American Apparel Bares All

Dov Charney's newly public company makes a wild debut; dissing the CFO
By NICHOLAS CASEY


Los Angeles

The chief executive of American Apparel Inc. has long been known as something of an exhibitionist. Dov Charney is beyond frank when discussing his sex life and sometimes wanders around his factory in his underpants.
But the business operations of Mr. Charney's rapidly expanding clothing empire have not been nearly so transparent. Even as American Apparel rose to prominence over the past decade with basic T-shirts, clingy dresses and sexualized marketing campaigns, its status as a private company has shielded from view its chronic financial problems.
Now, American Apparel is opening the kimono -- and it's not necessarily a pretty sight. Since going public last December in an unorthodox maneuver, the company has conceded it suffers a number of "material weaknesses." According to a filing with the Securities and Exchange Commission, these include "inadequate expertise in the application of U.S. generally accepted accounting principles." The company is grappling with its fourth sexual-harassment lawsuit, and its former insurer says it won't pay any damages.
The company says it's blameless in the suit and that it's working to correct its other problems. But it also details an unusually long list of risk factors, including a recent query from Immigration and Customs Enforcement requesting citizen documents of factory employees; a current government tax audit and high levels of debt.

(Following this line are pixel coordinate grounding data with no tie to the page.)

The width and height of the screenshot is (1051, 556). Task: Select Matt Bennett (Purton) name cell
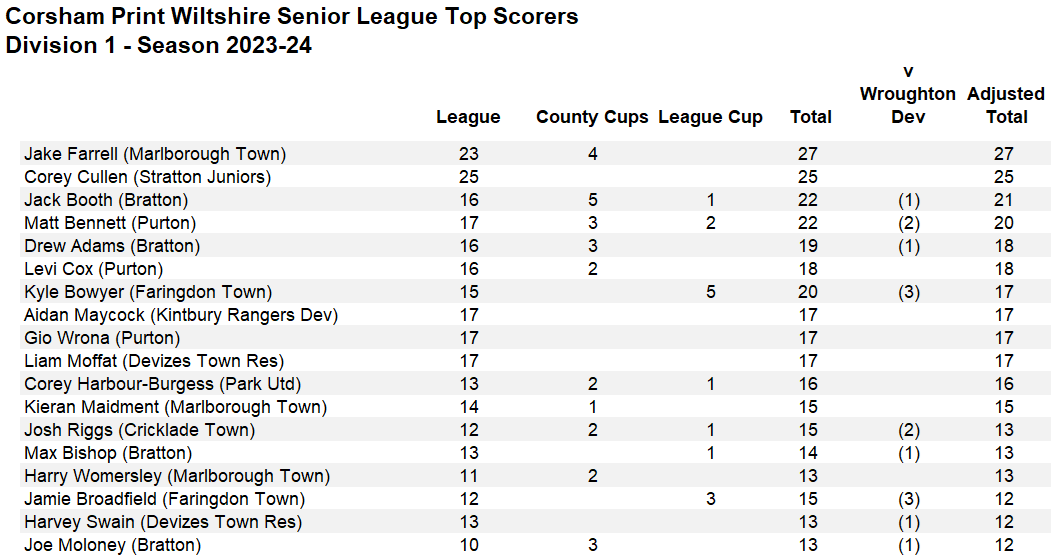[110, 223]
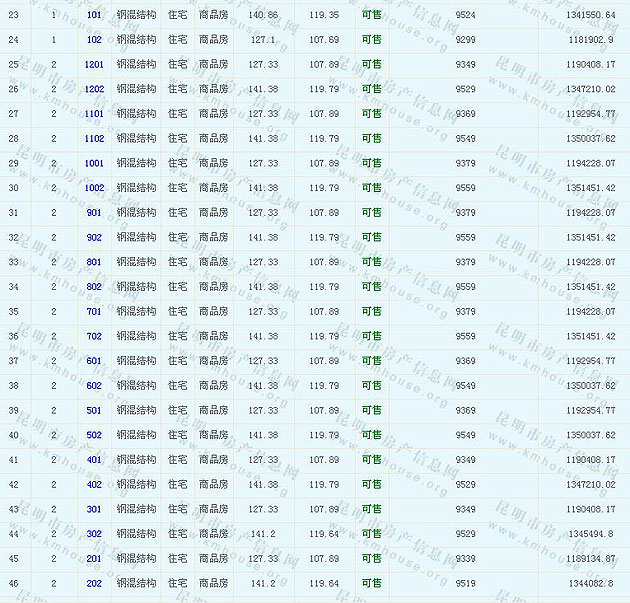
Task: Select row number 46 cell
Action: tap(14, 584)
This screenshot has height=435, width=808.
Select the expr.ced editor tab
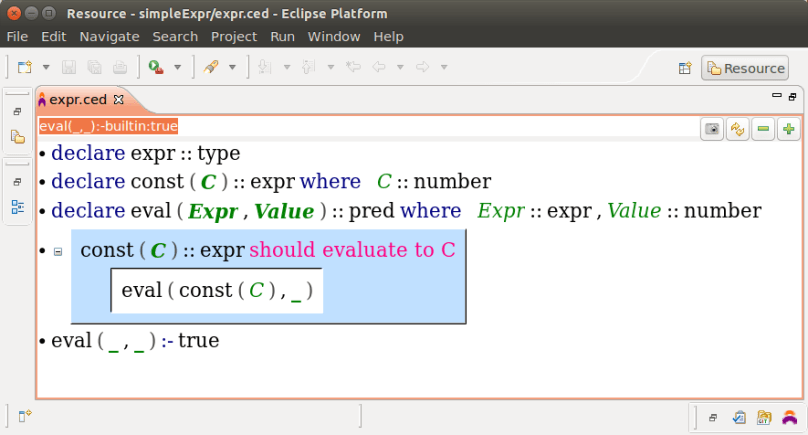click(78, 100)
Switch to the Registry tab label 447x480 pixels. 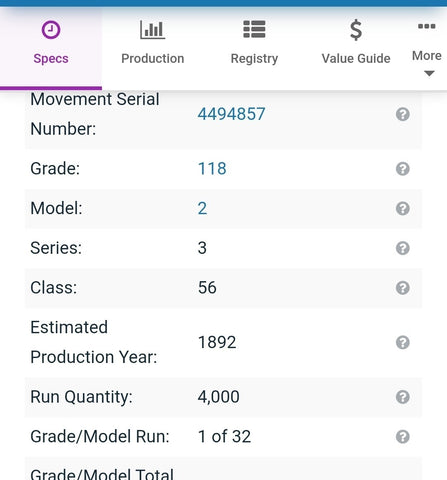point(254,59)
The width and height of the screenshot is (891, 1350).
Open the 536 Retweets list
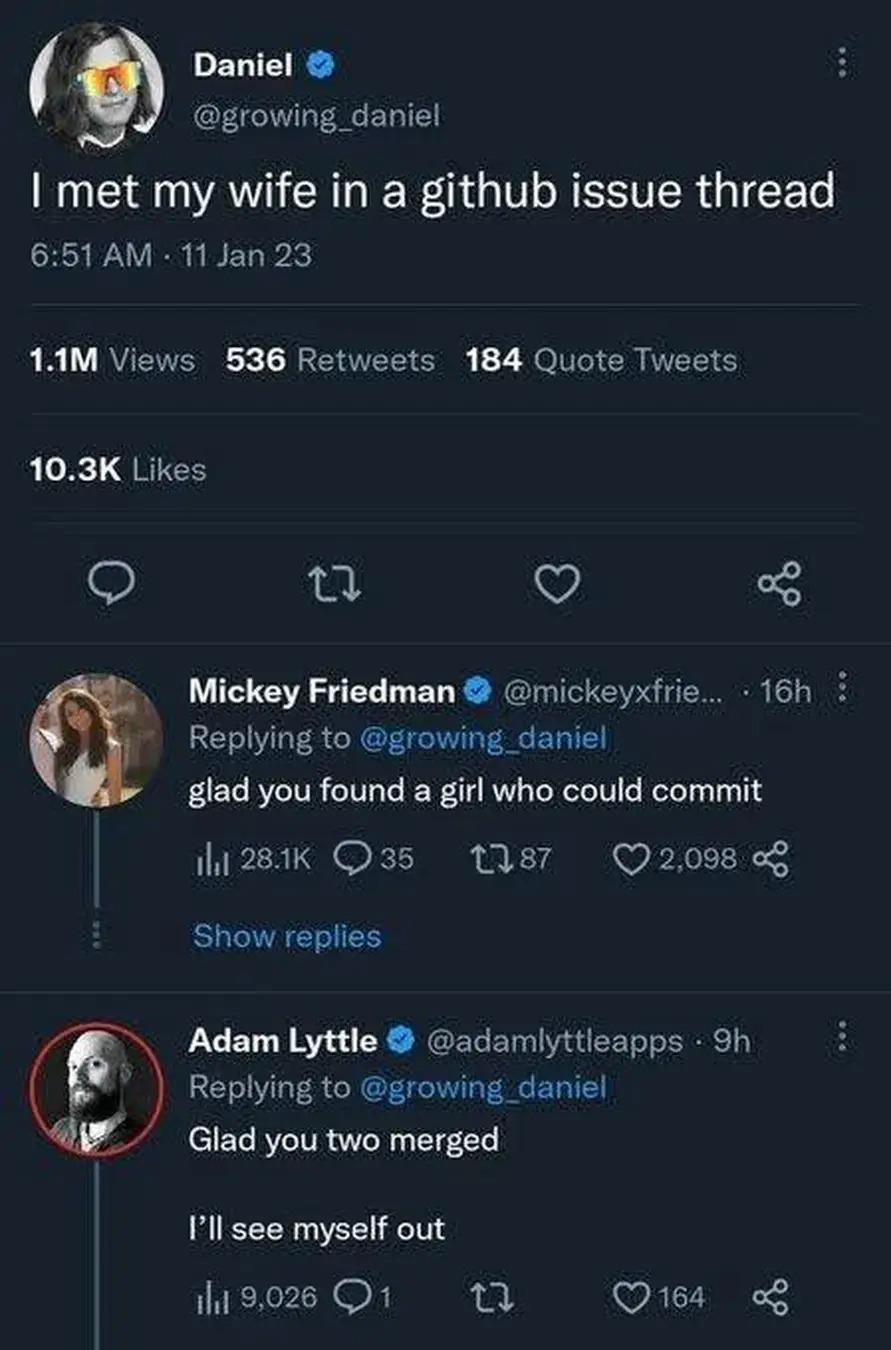point(330,360)
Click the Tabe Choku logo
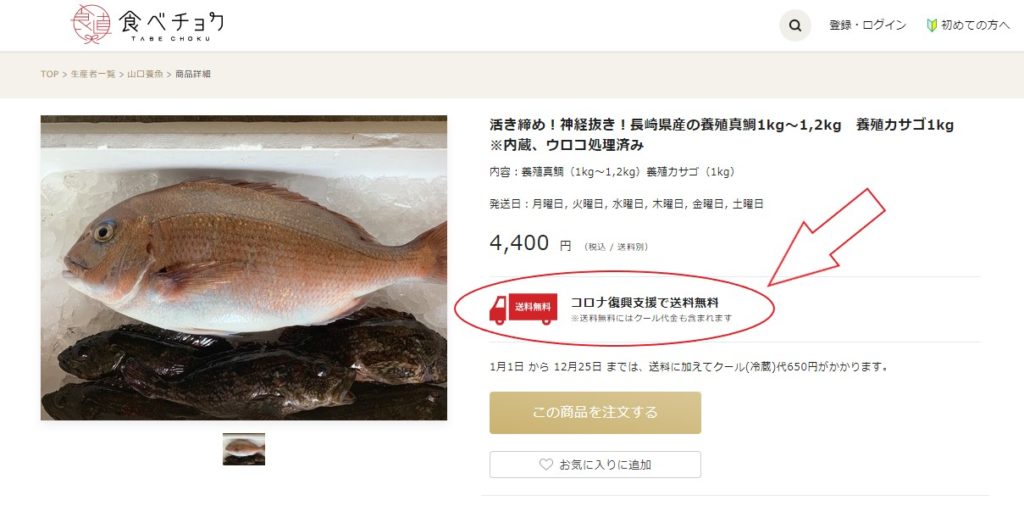 coord(147,24)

Mr. Charney's penchant for outspokenness could also prove risky. In an interview March 20, Mr. Charney said his current chief financial officer, Ken Cieply, "has no credibility" in the retail apparel industry and is a "complete loser." Mr. Cieply says: "The only thing I can say is I'm surprised … There are times when Dov is frustrated."

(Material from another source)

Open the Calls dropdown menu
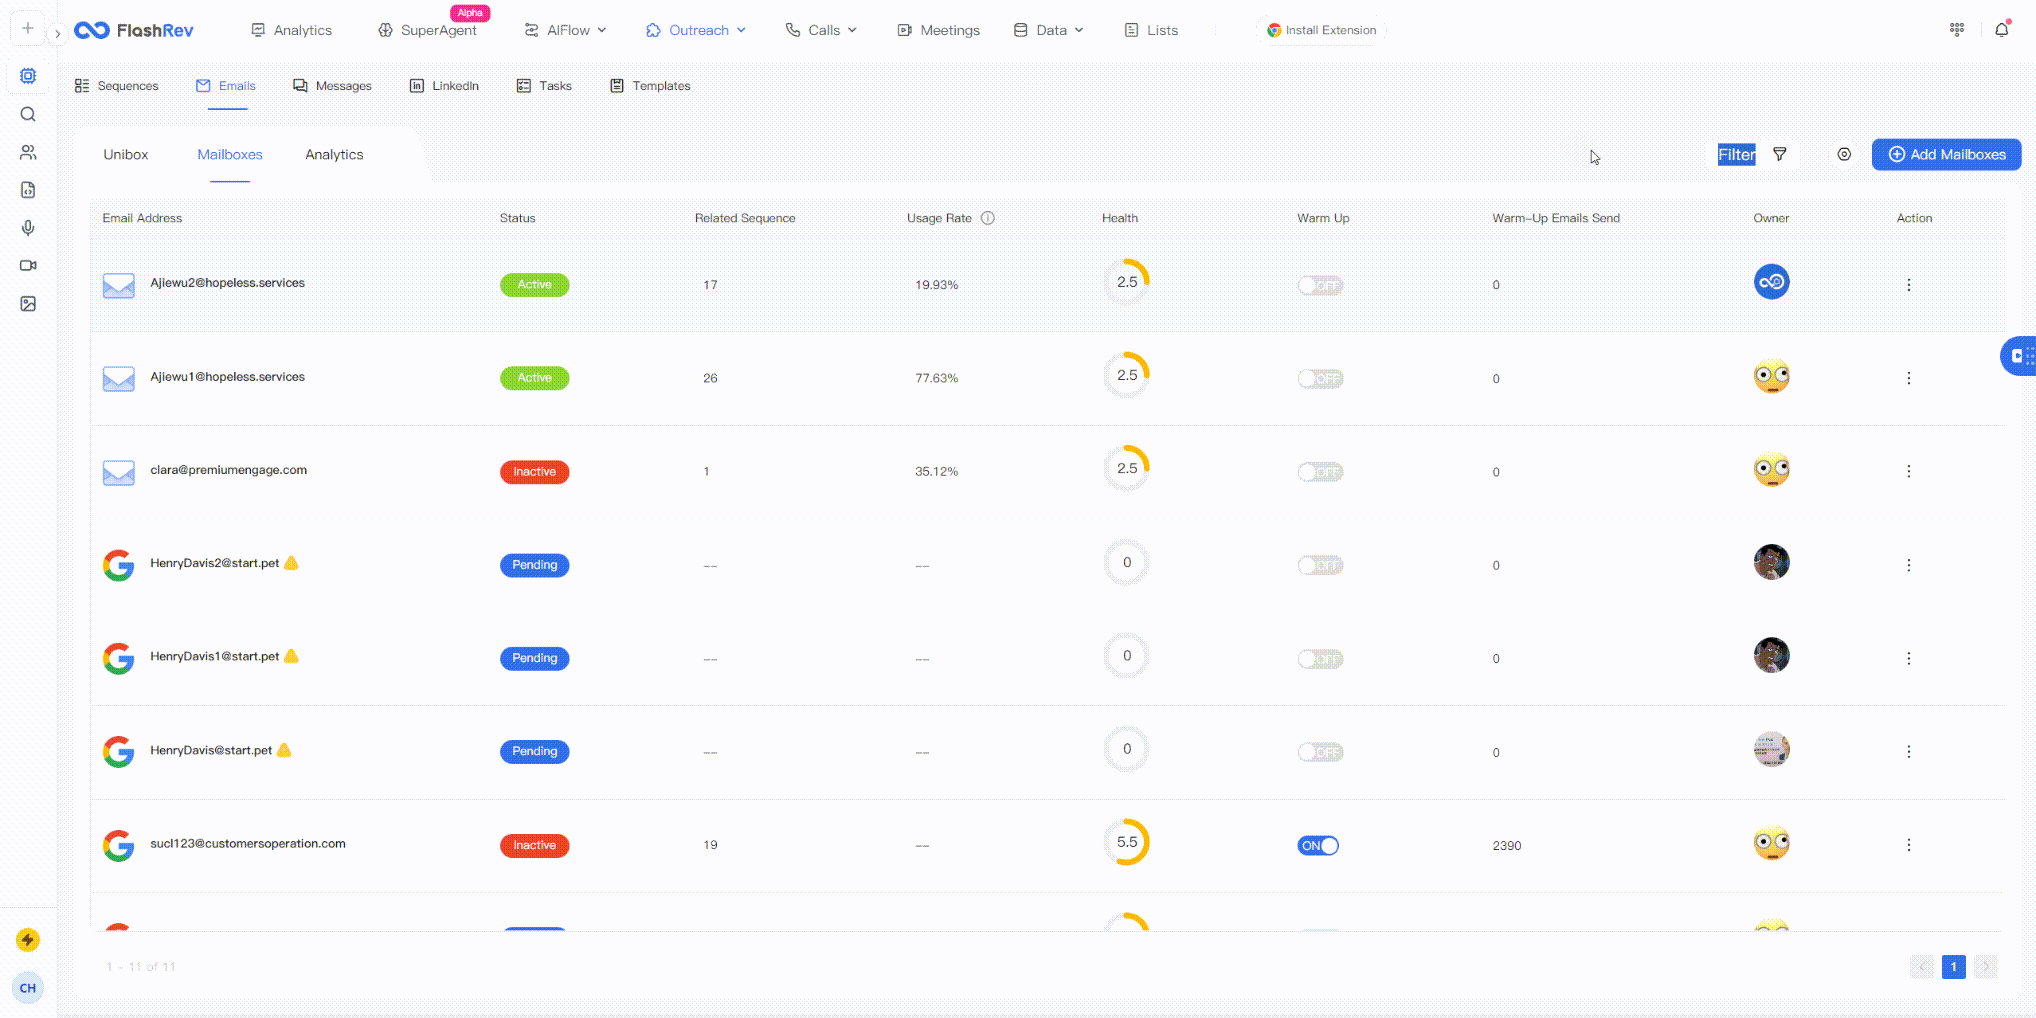 (x=822, y=30)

In a followup telephone interview, Mr. Charney Friday called his own words "juvenile." In a subsequent letter sent via the company's general counsel, Mr. Charney added: "I do not think Ken Cieply is a 'loser,' and if I said anything that led you to believe otherwise, you must have misunderstood me." Mr. Charney also said in the letter that Mr. Cieply has "enormous credibility" in the manufacturing world, but lacks extensive retail experience.
American Apparel had healthy sales of $387 million last year, up 36% over 2006, and reported a big 37.5% gain in same-store sales in the recently ended first quarter. But its shares are off more than 40% since December. Friday, they closed at $8.30, up 30 cents.
Sheer Loopiness
Certainly, many entrepreneurs struggle at the helm when their companies go public, and many fashion houses find their fortunes wane due to the eccentricities of a flamboyant founder. But few such stories contain the drama or sheer loopiness of Mr. Charney's recent adventures.
Mr. Charney insists his leadership style provides a model of authenticity for young people looking for alternatives to a "Baby Boomer economy which is collapsing."
He is also adamant that his behavior is appropriate for a trendsetting fashion company. Sporting vintage glasses and tight shirts, the 39-year-old Mr. Charney seems almost a living resurrection of the free-spirited 1970s. He sees himself as crusading against today's puritanical conventionality and likens himself to Larry Flynt, the Hustler magazine publisher who fought many First Amendment battles.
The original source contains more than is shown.